Glyphosate’s siren song was so enticing that it lulled much of the grower community into a habitual use that led to weed resistance. Eventually, some new weed control methods were needed to overcome that reliance. Importantly, farmers also found that a renaissance of more traditional approaches was effective in controlling weeds. Roundup worked so well that agriculture built behaviors and systems confident in its perennial effectiveness.

However, when weed resistance developed, farmers adapted, in part by going old-school and in part by embracing the new.

Let’s dunk that cookie

Here’s the parallel to marketing. We’ve grown reliant on building audiences and hyper-targeting on Facebook because it worked really well. Pick some interests, lay a cookie or two, flip some switches and reap the harvest.

Then two things happened.

First, Apple threw a punch in September of 2021 by forcing apps, including Facebook, to ask for permission to track a user’s data. Fewer than 20% of users said yes to that, curbing Facebook’s ability to sell its hyper-targeted audiences. Revenue for the social platform fell, which tanked its stock.

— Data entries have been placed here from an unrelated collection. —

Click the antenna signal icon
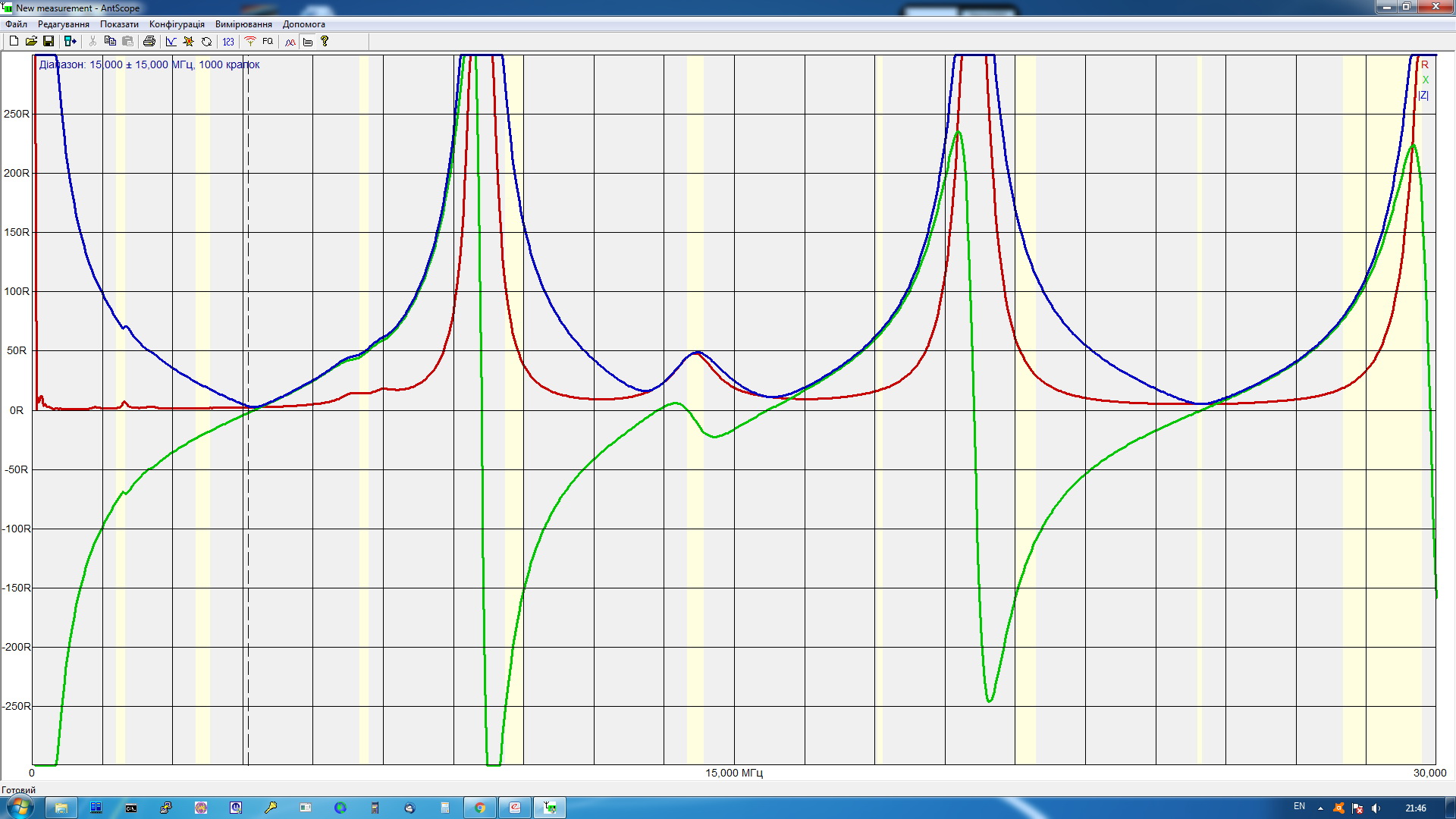 pos(250,42)
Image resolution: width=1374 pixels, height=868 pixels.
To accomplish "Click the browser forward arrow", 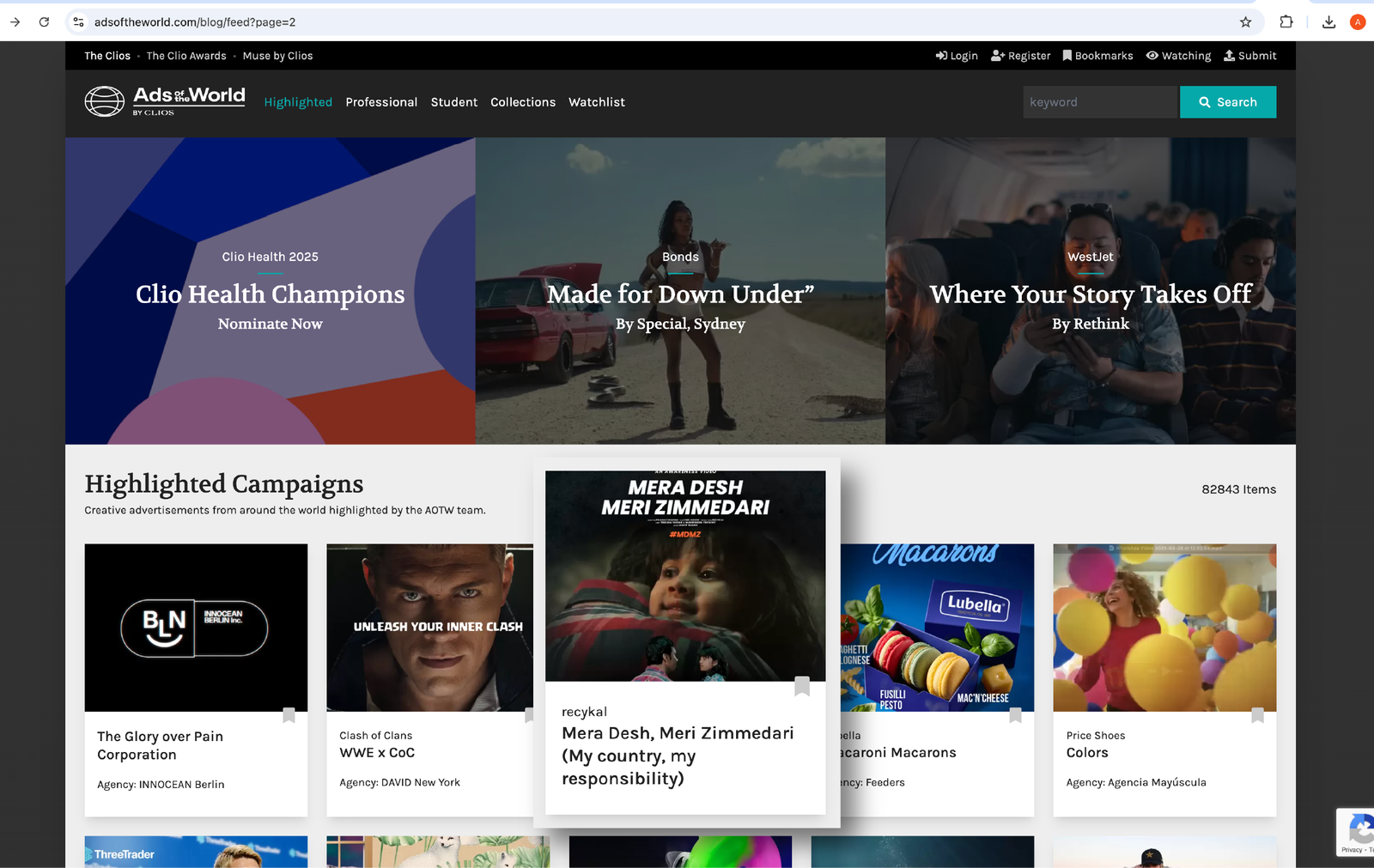I will (15, 22).
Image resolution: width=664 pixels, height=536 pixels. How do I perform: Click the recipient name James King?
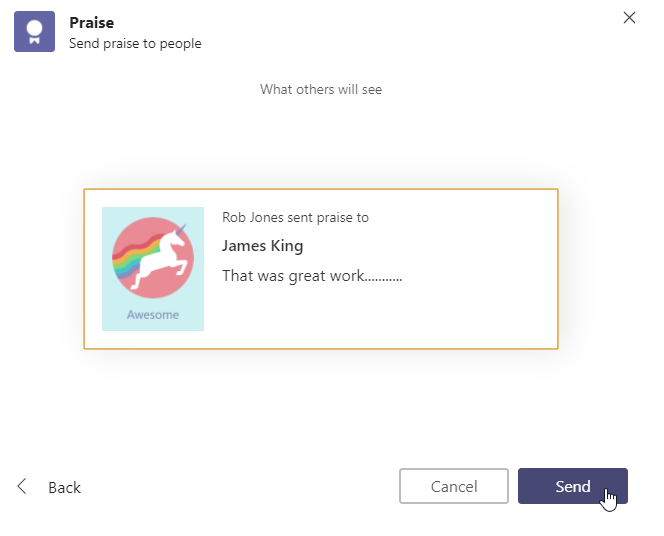click(x=263, y=246)
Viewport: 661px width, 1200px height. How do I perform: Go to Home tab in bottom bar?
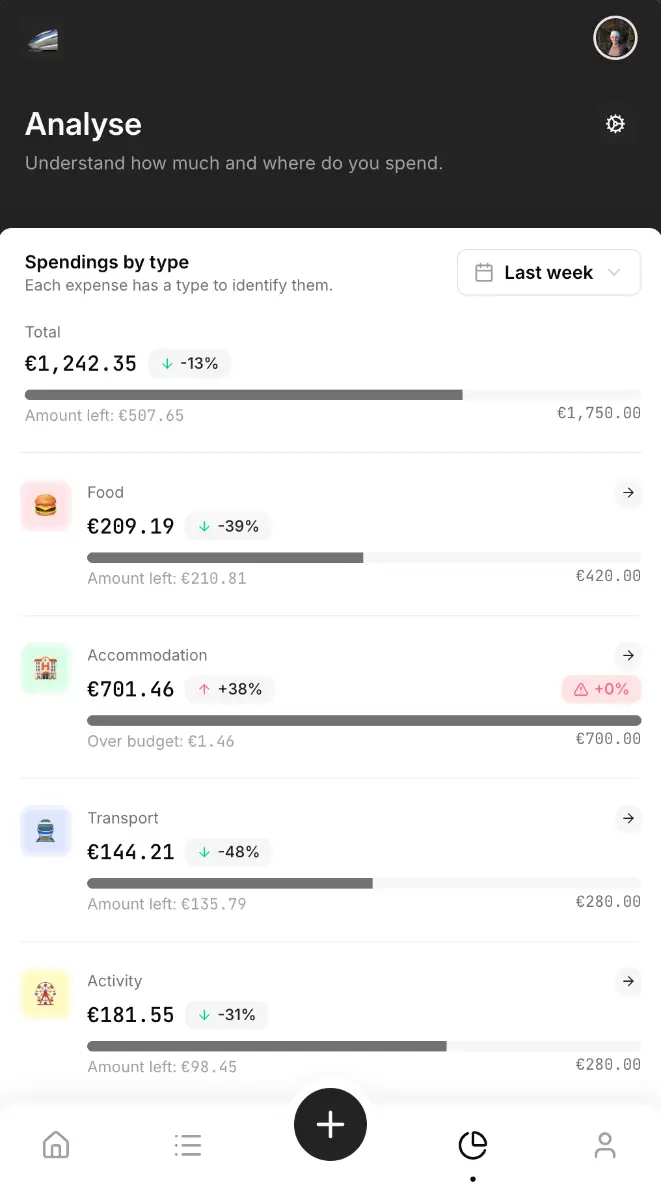[56, 1145]
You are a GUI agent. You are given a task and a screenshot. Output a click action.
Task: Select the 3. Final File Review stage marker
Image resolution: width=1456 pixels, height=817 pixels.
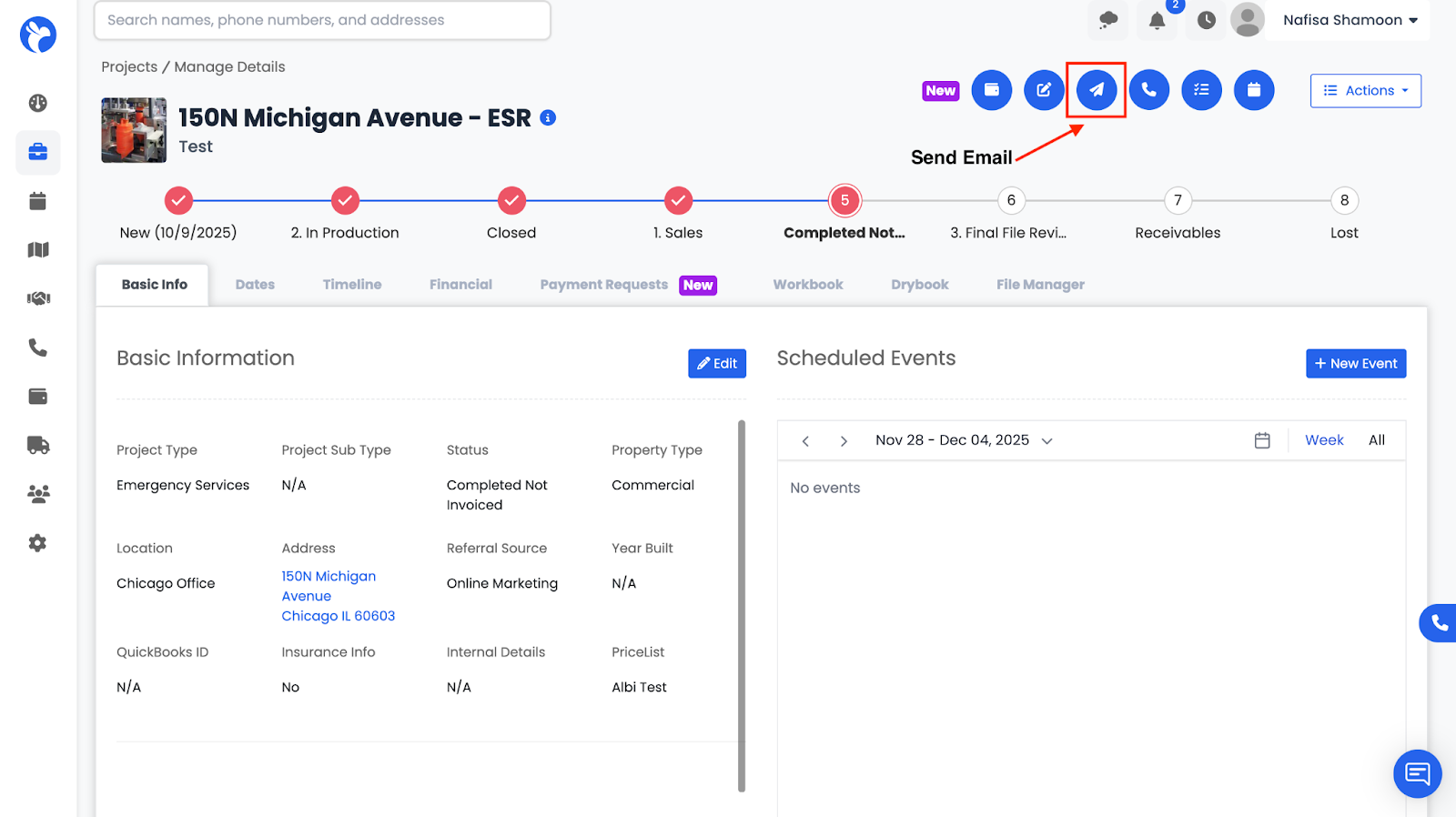(1011, 200)
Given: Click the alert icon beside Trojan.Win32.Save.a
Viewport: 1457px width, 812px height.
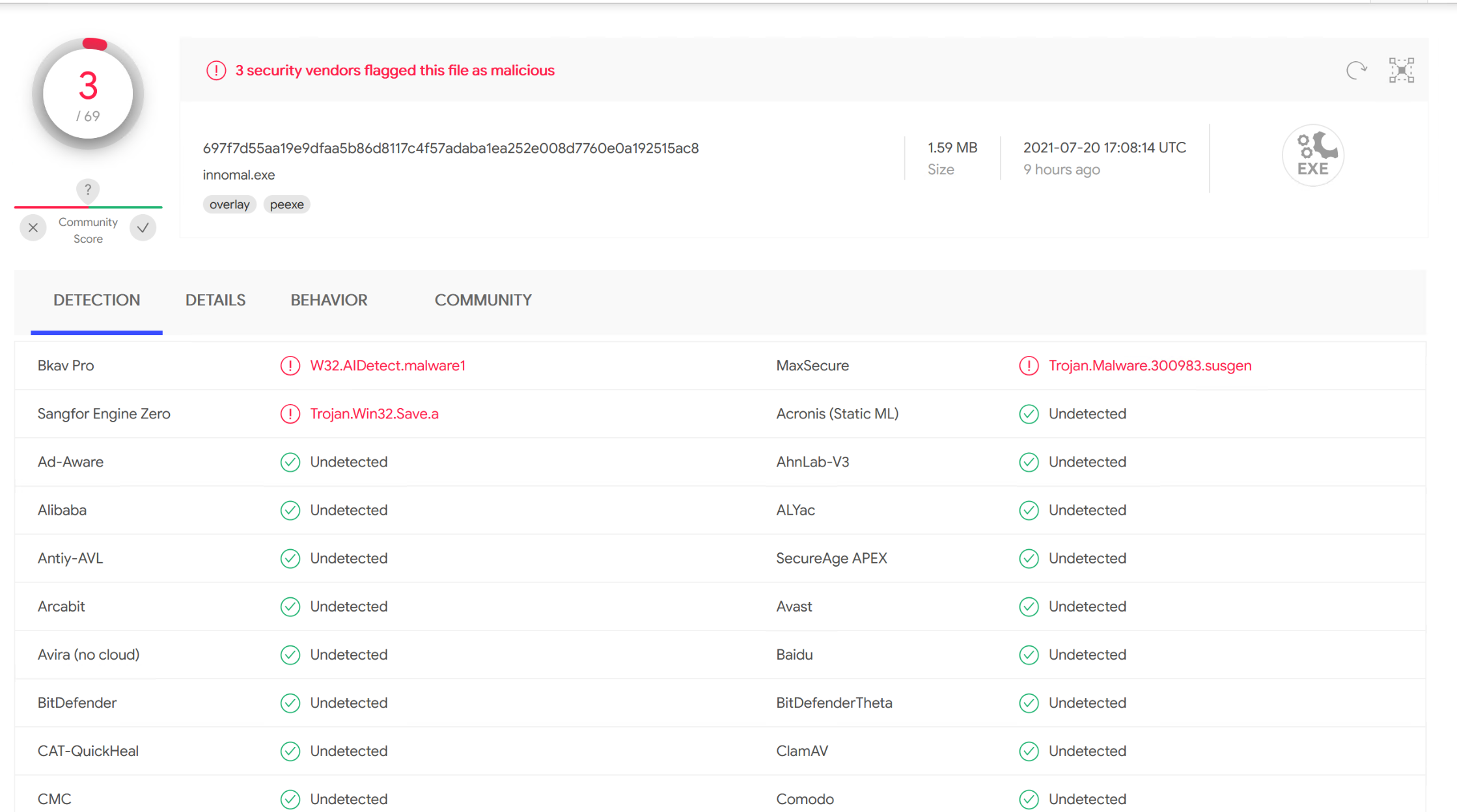Looking at the screenshot, I should pyautogui.click(x=290, y=414).
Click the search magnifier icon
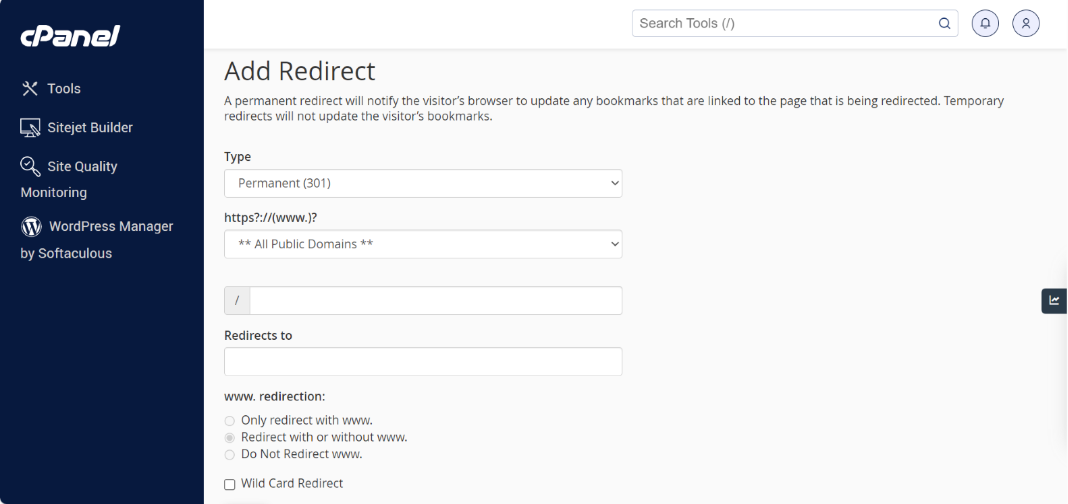This screenshot has height=504, width=1068. pyautogui.click(x=944, y=24)
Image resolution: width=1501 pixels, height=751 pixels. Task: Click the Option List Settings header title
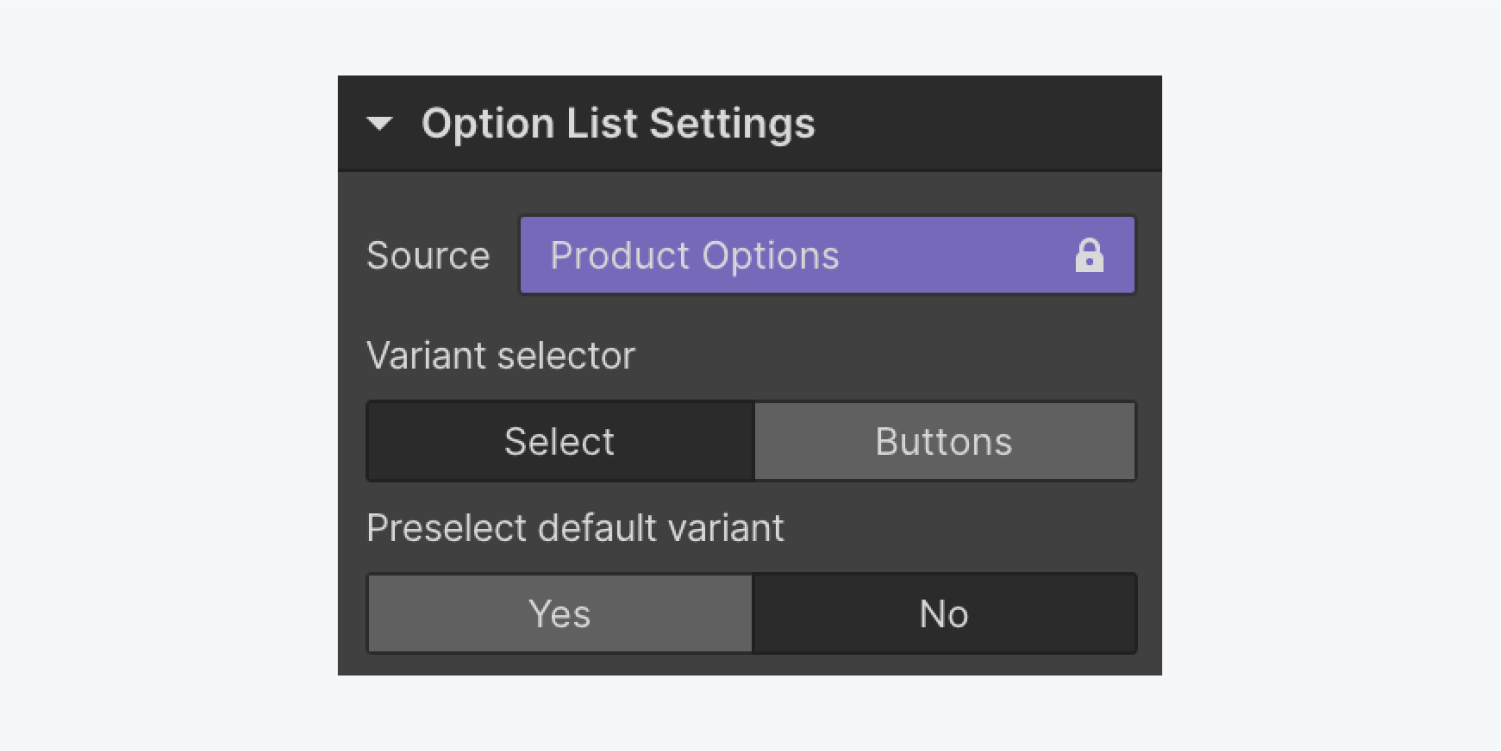618,124
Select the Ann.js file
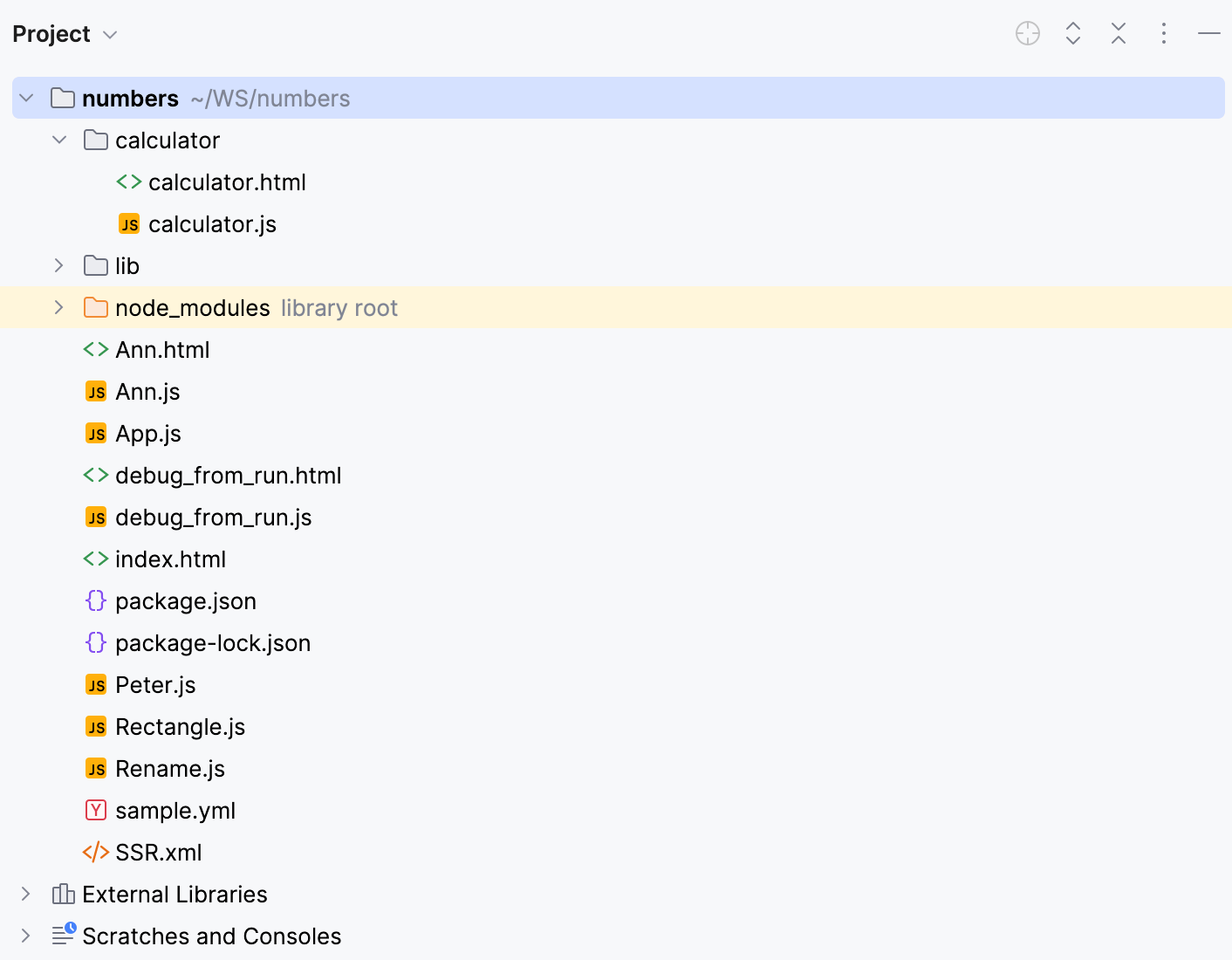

Secondly, Facebook broke its social contract with users. Facebook users invest in building their social circle, expecting to catch up with friends and family when they log on, not be “entertained” by people they don’t know. When they don’t see what they expect, they leave Facebook.

Time for marketing crop rotation

When things stop working, agri-marketers must respond just like the farmers we serve. Give pyridate a try, shift the budget to what works, plant some cover crops and if you’ve been around long enough, chuckle at things like old-school “context” ads - the marketing equivalent of QR codes or the farming equivalent of walking beans.

Some suggest that as much as 80% of budgets on paid Facebook/Instagram have been shifted elsewhere. If you’ve experienced a drop in effectiveness on social, you’ve likely shifted your budget too.

What next?

Just like animated gifs and 2,4D, sometimes what’s old works like new. Any agri-marketer worth their salt never gave up on the right mix of print, radio, direct, email marketing and farming publications’ digital offerings. The reason those tactics still work is that those media publishers are still trusted sources of information for farmers. A layered media plan gives you both the reach and frequency to convert. Diversify your marketing, just like farmers diversify their operations. As far as Facebook goes…

…Don’t build on rented land

And that rented ground turns out to be over-reliance on Facebook and its cookie-based audiences. Assets for the future are built on the ground you own, and at the center is first-party data. We’ve harped about this for years, and if you took our advice, you’re reaping the rewards. It is worth repeating: The data you own is one of your most valuable assets. Collect it correctly, and you can reach those audiences and still be privacy compliant.